Synthesis of alkyl-substituted six-membered lactones through ring-closing metathesis of homoallyl acrylates. An easy route to pyran-2-ones, constituents of tobacco flavor

Article abstract of DOI:10.1021/jo070600h

(Chemical Equation Presented) The ring-closing metathesis (RCM) reactions of homoallylic acrylates bearing alkyl substituents on various positions of their skeleton afford the corresponding pentenolides in the presence of carbene ruthenium catalysts. For R³ = R⁴ = H, or R³ = Me, R⁴ = H, the reactions are catalyzed by complex [RuCl ₂(PCy₃)₂(=CHPh)], while a second-generation Grubbs catalyst is required when R³ = H and R⁴ = Me, R³ = R⁴ = Me, or R³ = i-Pr and R⁴ = H. Alkyl substitution at the homoallylic carbon (R¹, R²) increases the yield of the reaction when both the acrylic and/or homoallylic double bonds are methyl-substituted.
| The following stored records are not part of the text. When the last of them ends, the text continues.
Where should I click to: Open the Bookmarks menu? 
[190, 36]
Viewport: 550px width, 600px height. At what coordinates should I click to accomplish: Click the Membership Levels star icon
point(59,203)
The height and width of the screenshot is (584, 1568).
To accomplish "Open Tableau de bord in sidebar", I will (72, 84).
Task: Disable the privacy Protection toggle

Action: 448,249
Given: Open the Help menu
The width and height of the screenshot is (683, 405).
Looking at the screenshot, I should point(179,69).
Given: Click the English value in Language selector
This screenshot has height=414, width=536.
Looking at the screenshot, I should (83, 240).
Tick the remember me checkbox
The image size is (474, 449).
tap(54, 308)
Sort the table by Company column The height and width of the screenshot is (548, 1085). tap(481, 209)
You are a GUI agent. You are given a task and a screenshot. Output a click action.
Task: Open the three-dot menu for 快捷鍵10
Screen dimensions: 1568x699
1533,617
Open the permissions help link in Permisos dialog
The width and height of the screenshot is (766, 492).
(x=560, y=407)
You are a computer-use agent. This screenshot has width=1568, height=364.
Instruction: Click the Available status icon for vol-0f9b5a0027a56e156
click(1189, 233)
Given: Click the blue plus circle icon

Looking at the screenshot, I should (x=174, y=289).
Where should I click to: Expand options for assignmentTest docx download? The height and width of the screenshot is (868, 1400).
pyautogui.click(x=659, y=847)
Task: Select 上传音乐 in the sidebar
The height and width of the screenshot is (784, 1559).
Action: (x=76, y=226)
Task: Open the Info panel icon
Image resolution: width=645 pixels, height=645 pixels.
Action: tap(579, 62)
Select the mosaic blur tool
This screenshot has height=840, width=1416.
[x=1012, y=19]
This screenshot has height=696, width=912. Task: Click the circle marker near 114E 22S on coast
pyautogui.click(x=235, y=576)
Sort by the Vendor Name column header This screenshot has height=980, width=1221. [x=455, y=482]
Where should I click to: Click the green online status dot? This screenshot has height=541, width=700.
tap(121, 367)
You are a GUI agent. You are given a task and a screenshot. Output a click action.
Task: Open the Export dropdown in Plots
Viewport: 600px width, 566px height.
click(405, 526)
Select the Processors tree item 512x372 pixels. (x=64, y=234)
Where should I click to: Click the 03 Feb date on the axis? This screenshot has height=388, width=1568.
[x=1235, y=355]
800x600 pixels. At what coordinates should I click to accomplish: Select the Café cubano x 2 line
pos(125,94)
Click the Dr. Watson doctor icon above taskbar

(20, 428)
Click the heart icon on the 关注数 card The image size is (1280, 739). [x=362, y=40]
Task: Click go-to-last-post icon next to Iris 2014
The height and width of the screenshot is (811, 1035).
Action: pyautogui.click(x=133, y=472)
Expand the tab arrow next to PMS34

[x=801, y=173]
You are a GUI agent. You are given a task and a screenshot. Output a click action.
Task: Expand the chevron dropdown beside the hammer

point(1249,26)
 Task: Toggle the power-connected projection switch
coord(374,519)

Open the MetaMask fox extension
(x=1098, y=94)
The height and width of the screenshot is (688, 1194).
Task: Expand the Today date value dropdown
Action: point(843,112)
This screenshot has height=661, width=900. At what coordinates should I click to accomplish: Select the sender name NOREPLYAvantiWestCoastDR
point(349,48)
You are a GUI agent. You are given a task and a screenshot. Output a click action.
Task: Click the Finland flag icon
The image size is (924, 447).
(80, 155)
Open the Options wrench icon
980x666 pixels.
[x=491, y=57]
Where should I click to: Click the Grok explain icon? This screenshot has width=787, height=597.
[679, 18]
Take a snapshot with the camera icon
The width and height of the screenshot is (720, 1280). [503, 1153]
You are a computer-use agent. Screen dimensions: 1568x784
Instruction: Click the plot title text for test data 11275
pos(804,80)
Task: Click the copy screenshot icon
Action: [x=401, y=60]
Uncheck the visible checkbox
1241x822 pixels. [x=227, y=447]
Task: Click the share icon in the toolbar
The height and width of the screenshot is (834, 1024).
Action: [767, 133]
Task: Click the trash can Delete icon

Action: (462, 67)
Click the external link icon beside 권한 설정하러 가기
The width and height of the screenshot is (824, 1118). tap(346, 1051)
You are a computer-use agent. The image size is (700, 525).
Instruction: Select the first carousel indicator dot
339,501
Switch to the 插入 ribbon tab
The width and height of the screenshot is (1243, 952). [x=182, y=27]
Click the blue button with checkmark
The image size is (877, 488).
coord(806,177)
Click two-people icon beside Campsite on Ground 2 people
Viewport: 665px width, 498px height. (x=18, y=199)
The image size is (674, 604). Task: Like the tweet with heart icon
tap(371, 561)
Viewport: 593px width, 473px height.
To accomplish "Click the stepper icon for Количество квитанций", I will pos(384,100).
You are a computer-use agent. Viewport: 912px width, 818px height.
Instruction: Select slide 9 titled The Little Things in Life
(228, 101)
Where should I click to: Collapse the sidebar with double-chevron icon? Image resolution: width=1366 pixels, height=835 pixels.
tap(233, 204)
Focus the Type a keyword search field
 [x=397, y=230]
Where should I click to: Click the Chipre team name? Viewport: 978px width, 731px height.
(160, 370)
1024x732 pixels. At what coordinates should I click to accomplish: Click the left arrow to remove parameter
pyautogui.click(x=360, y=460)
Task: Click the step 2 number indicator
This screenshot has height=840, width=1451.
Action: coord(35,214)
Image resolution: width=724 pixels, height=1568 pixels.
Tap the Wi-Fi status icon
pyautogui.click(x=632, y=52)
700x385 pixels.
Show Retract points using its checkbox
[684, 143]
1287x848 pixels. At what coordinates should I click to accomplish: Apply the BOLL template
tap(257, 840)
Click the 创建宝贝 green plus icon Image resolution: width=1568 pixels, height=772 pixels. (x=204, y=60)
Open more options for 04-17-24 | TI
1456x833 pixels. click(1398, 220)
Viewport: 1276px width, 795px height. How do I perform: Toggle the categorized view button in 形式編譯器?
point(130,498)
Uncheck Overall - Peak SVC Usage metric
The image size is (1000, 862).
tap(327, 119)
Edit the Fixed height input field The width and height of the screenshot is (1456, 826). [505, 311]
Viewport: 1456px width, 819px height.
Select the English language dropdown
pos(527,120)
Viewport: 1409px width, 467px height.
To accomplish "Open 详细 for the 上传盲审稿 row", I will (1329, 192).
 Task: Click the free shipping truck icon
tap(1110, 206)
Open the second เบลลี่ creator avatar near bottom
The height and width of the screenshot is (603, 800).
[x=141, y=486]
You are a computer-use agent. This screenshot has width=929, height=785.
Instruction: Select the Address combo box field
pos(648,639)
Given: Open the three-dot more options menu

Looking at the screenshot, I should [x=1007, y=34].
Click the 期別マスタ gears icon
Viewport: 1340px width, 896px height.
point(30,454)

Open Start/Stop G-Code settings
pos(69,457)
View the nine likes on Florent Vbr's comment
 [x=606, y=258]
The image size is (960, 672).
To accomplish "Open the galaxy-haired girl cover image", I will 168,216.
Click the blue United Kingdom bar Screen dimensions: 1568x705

The interaction of the catalyst with the substrate in the initiation stage involves the homoallylic double bond rather than the acrylic moiety, and the resulting alkylidene species from the first-generation Grubbs catalyst can be observed by ¹H and ³¹P NMR. The racemic tobacco constituents 4-isopropyl-5,6- dihydropyran-2-one and 4-isopropyltetrahydropyran-2-one are prepared via a short reaction sequence, involving the RCM reaction as the key transformation.